So that’s what the internet looks like

Let me be the first to admit that the technology sector of my brain is not highly developed.

Despite using the internet every day, most of us don’t understand it. It’s an omnipresent mystery, it just is and we use it. Envisage a bunch of 0s and 1s catapulting down fiber optics and satellites showering us with electromagnetic waves - this onslaught of code transforming into precise detailed communication (of any form) on our monitors, anywhere on the planet and perhaps one day, beyond. Phenomenal stuff. It brings to mind a letter of Shoghi Effendi (1936) which included this in its predictions:

“A mechanism of world intercommunication will be devised, embracing the whole planet, freed from national hindrances and restrictions, and functioning with marvelous swiftness and perfect regularity.”

So it’s great for a visual person like me to finally have it pointed out by those in the know - the Cooperative Association for Internet Data Analysis, to be precise - this is what the internet looks like. Oh, now it makes sense.

3 Responses to “So that’s what the internet looks like”


  1. 1 Collis November 27, 2006 at 2:00 pm

    wow the internet is kinda pretty really. I sure hope they had a computer program to map that out and not some underpaid worker drawing lines for three months :-)

    Its pretty amazing that the Guardian would predict it so accurately. What’s interesting about the Internet is that the uses we put it to now are so distant from its original use that is amazing. Moreover the way we will use it in another decade will be even more far removed. It’s like telephones, I am sure back in the day noone would have imagined what a huge part of business and life they would eventually become.

    Of course it would be nice if the Internet really was free of national hinderances, but for the moment it is still very heavily weighted towards the US/West. I certainly don’t see a lot of Zambian or Bolivian websites around (though I must confess to not having really looked :-)

  2. 2 SAM December 1, 2006 at 10:00 pm

    But are we where and when the Guardian predicted?

    “freed from national hindrances and restrictions”? I am not quite sure that this tool, born of the cold war is the exact instrument Shoghi Effendi predicted. At least at this moment, when countries like Russia and Iran have so many restrictions on it.

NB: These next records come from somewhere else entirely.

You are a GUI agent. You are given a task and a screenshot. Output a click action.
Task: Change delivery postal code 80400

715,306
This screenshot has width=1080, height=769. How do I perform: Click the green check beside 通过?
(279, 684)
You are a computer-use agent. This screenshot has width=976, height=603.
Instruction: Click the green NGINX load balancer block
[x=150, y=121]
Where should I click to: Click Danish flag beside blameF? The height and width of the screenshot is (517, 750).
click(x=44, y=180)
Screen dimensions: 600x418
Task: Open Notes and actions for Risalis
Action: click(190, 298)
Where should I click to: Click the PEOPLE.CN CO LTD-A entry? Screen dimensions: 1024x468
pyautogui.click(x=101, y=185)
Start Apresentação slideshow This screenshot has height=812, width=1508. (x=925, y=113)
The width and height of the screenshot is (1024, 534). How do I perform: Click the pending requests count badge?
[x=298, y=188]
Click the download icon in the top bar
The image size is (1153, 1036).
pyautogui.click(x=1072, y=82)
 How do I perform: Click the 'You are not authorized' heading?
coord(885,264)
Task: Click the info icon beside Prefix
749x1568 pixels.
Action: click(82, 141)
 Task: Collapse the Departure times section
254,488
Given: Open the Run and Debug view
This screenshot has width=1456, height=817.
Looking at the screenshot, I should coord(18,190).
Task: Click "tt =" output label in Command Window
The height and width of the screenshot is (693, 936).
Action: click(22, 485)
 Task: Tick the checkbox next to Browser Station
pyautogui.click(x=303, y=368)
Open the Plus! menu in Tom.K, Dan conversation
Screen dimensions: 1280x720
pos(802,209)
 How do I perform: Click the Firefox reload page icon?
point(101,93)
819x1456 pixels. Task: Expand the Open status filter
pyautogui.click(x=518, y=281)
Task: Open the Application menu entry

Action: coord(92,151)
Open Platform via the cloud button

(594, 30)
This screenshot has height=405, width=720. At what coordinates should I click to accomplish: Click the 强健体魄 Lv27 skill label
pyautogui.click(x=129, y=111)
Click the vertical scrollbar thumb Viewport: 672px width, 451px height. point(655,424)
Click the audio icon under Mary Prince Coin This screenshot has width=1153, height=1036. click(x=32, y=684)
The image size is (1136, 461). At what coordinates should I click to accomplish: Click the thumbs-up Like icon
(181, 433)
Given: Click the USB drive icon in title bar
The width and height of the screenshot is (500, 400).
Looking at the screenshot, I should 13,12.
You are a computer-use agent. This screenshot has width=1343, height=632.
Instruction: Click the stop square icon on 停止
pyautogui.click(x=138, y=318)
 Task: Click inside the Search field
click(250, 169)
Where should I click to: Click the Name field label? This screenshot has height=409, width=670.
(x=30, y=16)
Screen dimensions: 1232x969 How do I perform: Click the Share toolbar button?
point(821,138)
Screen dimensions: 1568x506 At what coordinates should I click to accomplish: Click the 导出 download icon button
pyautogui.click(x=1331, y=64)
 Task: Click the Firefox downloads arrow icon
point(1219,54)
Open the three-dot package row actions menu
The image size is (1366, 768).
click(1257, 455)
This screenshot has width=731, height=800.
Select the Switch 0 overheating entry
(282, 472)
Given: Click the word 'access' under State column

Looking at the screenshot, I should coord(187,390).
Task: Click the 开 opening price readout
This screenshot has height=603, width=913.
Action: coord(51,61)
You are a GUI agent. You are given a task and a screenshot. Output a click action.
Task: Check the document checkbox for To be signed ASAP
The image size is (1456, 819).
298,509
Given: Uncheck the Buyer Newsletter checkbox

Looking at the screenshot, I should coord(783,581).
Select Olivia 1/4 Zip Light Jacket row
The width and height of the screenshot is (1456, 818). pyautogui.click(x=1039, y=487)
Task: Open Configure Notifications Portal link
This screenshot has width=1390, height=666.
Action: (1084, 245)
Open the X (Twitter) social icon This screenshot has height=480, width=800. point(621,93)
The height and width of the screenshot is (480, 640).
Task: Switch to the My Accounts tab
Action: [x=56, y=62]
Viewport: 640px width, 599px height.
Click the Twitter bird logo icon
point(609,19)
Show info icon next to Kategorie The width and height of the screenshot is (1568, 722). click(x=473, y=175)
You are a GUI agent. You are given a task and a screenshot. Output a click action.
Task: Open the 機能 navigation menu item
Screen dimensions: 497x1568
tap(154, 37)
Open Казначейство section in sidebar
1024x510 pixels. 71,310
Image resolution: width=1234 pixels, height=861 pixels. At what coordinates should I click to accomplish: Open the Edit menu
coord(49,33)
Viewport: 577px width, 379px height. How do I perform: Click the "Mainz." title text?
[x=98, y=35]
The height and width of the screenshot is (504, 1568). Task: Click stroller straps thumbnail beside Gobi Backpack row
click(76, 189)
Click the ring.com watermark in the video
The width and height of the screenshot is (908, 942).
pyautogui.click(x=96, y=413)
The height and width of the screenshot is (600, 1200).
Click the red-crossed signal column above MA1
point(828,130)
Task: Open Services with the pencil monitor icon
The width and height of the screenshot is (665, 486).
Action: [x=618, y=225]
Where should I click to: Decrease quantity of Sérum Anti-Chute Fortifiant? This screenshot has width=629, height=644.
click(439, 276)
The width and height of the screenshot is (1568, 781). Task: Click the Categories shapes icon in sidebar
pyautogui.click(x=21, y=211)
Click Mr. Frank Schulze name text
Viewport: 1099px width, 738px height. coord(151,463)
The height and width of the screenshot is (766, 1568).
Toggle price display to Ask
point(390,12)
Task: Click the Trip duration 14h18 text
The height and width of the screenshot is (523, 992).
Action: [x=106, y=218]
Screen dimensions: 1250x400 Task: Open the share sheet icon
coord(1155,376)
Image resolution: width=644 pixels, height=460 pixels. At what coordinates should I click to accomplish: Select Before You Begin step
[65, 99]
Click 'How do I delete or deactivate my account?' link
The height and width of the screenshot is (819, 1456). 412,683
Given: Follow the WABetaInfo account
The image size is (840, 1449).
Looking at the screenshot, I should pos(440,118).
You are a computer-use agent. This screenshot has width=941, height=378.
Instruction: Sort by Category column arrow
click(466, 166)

    I believe that, one day, through our effort, that day will become real for all human species.

    PS: Very nice blog! I believe I shall return, more oftenly

  3. 3 Misagh December 2, 2006 at 6:20 am

    Welcome Sam! I was hoping someone would raise that point, because at the moment use of the internet is not yet “freed from national hindrances and restrictions.” The US owns about 75% of IP addresses, with China’s share amounting to that of a large US university. Most of the world’s population does not have internet access. But even in many developing countries where that is the case, a student with a university account or a nearby cafe can access the world. As you mentioned, countries like Russia and Iran and others have heavy restrictions on it. But even there, it has still revolutionised the sharing of information - for example, Iranians are a major blogging population.

    The technology itself does fulfill the prediction in Shoghi Effendi’s 1936 letter, but its application at the moment, unfortunately, is far from universal. This is a symptom of greater ills affecting society such as extreme wealth and poverty.

    What is fascinating about that letter is that the internet reference is probably the closest prediction to being fulfilled. Just a glimpse of the rest!